---------- DATA LINES

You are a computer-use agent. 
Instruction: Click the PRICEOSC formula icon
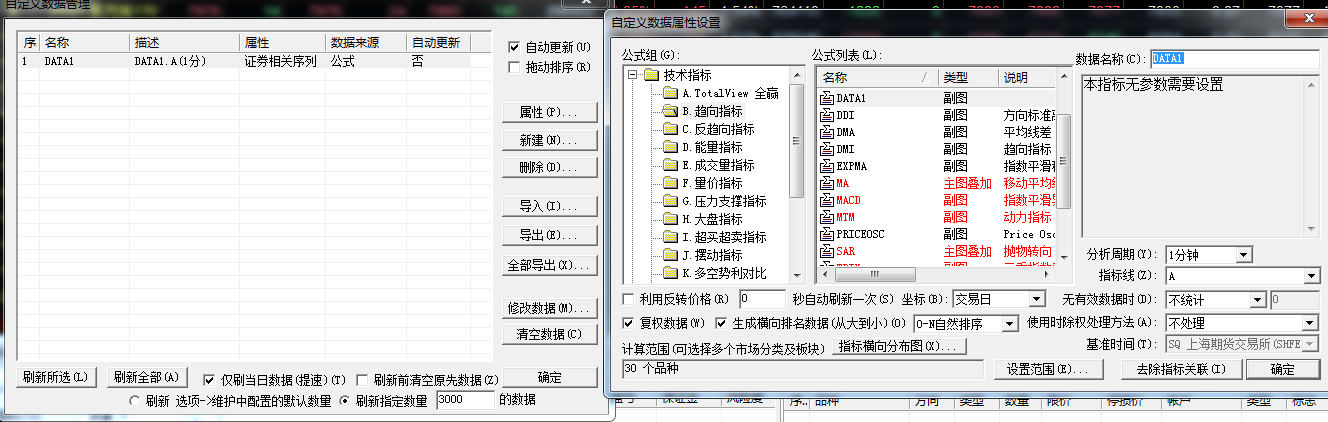click(x=827, y=234)
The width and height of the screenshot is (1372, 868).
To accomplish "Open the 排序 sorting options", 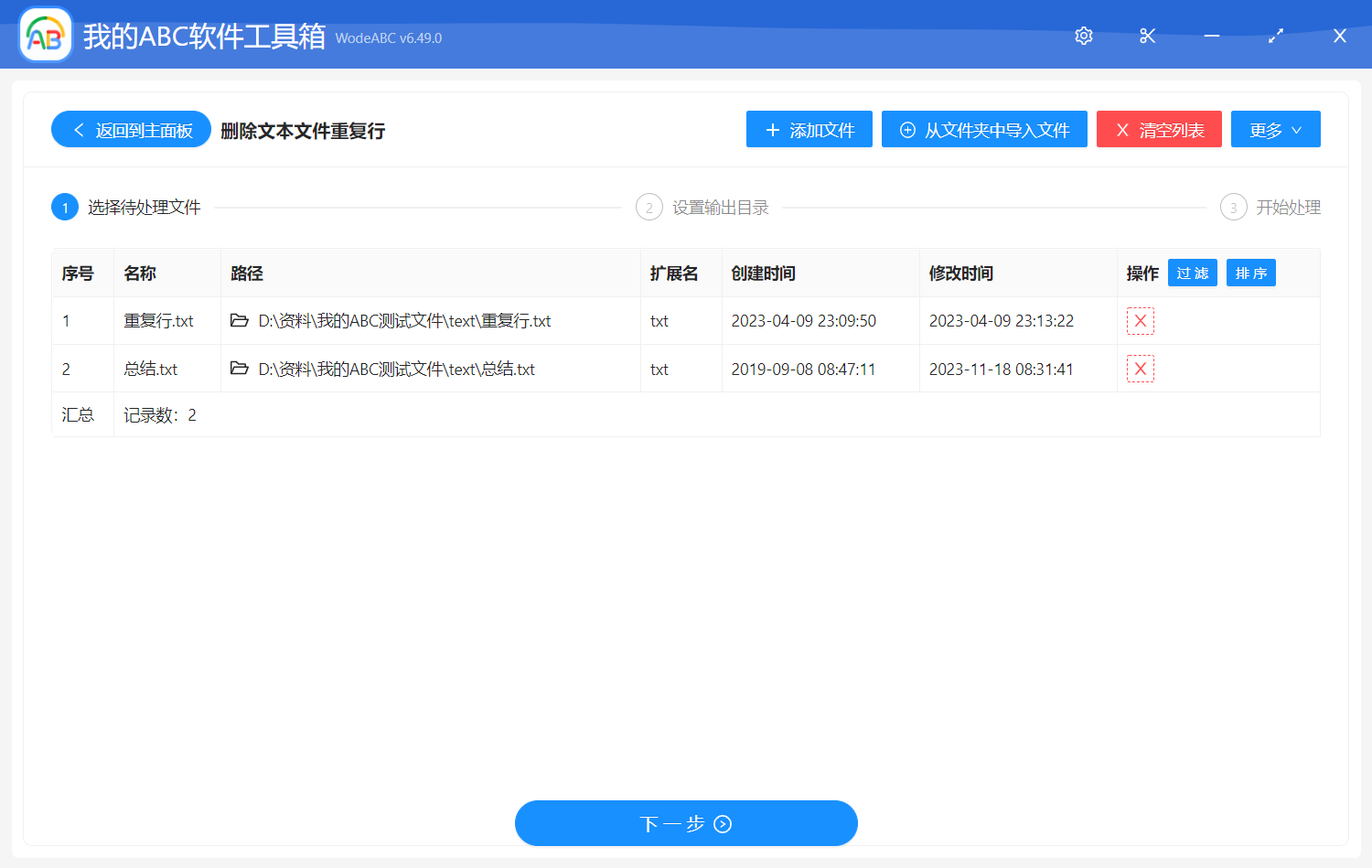I will (1250, 272).
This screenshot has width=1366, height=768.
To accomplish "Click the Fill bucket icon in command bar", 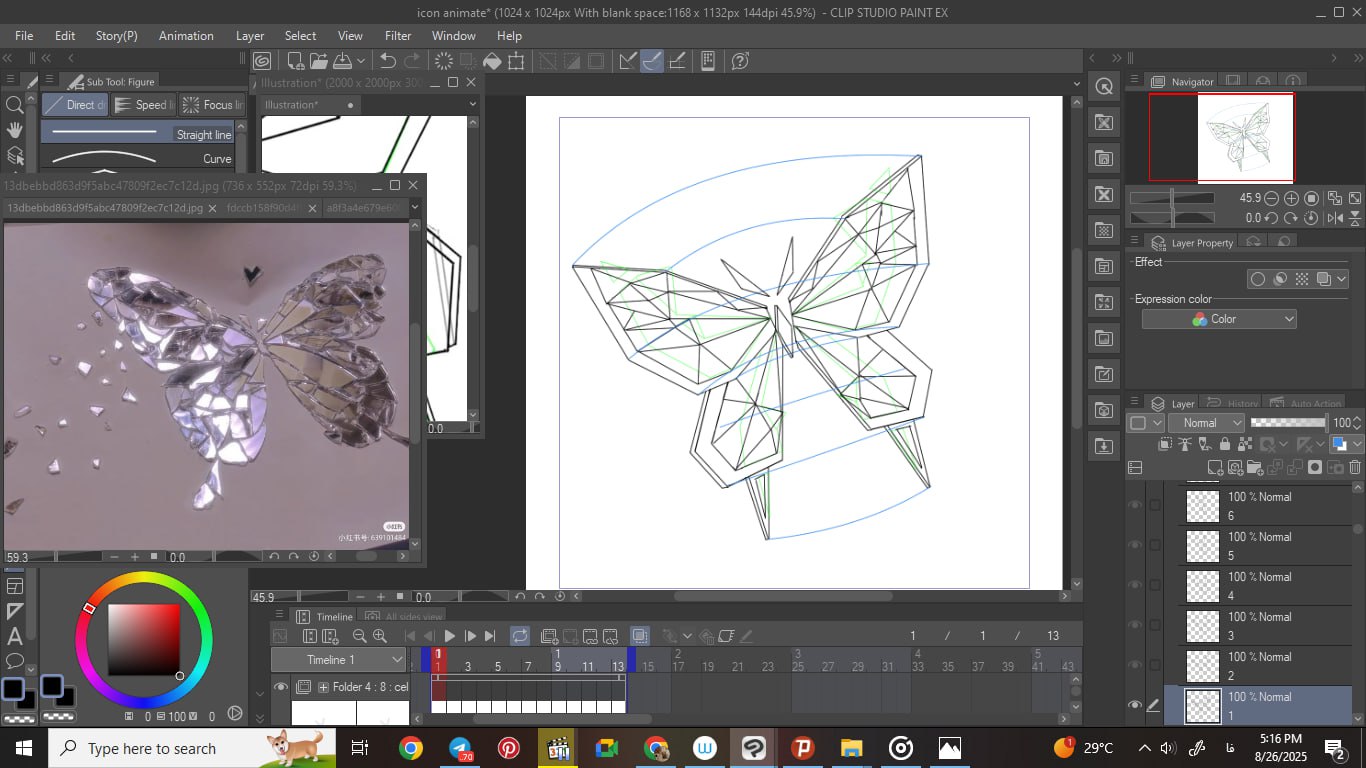I will [492, 61].
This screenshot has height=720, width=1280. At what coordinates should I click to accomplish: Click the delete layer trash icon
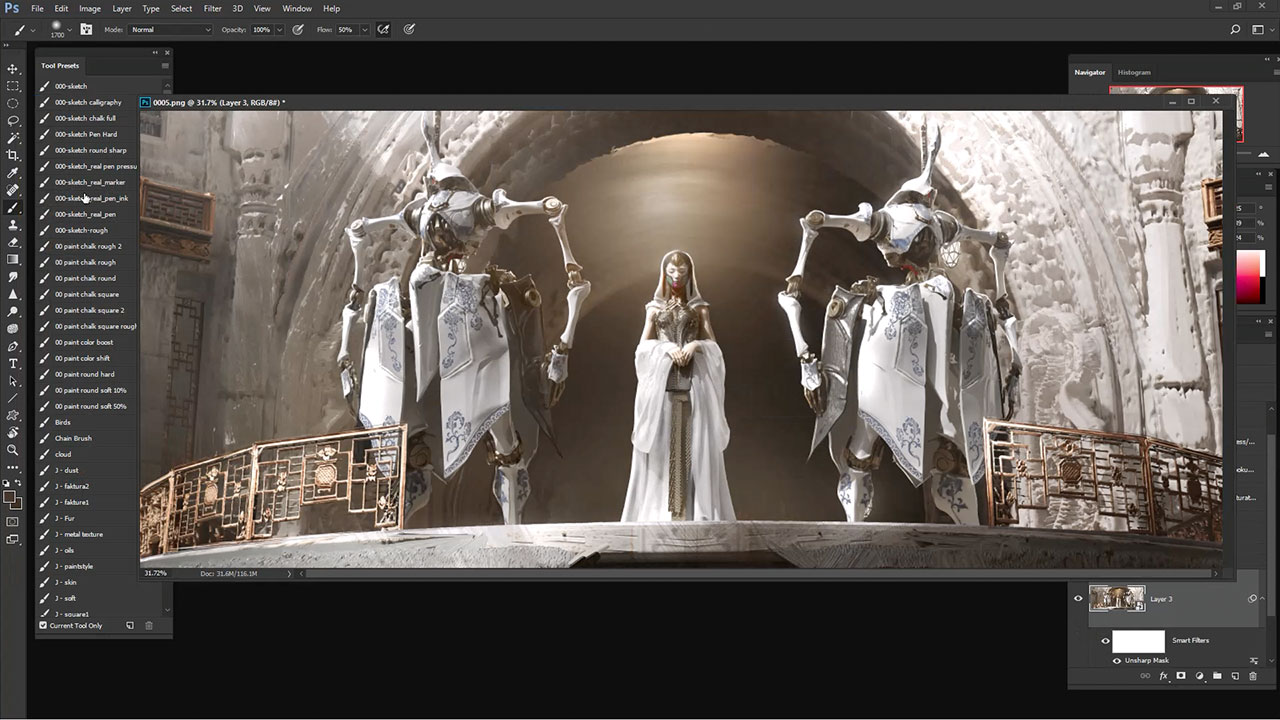click(1252, 676)
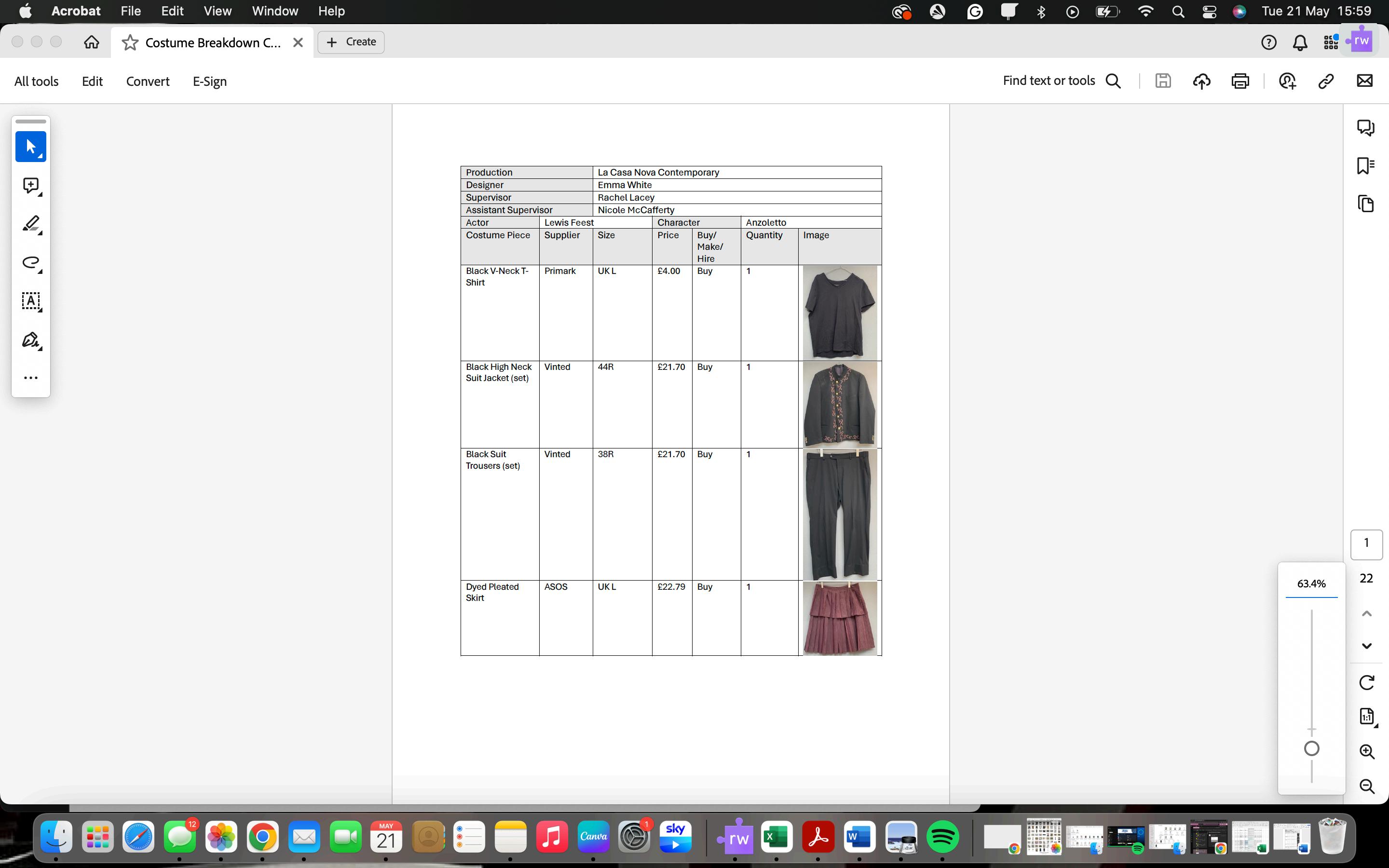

--------------------

TASK BRIEF:
Copy out the records, starting at the line that contains "This screenshot has height=720, width=1280." and continuing through the end of the records. Leave the pictures out.

CORRECT RESULT:
This screenshot has height=720, width=1280. At what coordinates should I click to accomplish: Click the delete layer trash icon
click(1252, 676)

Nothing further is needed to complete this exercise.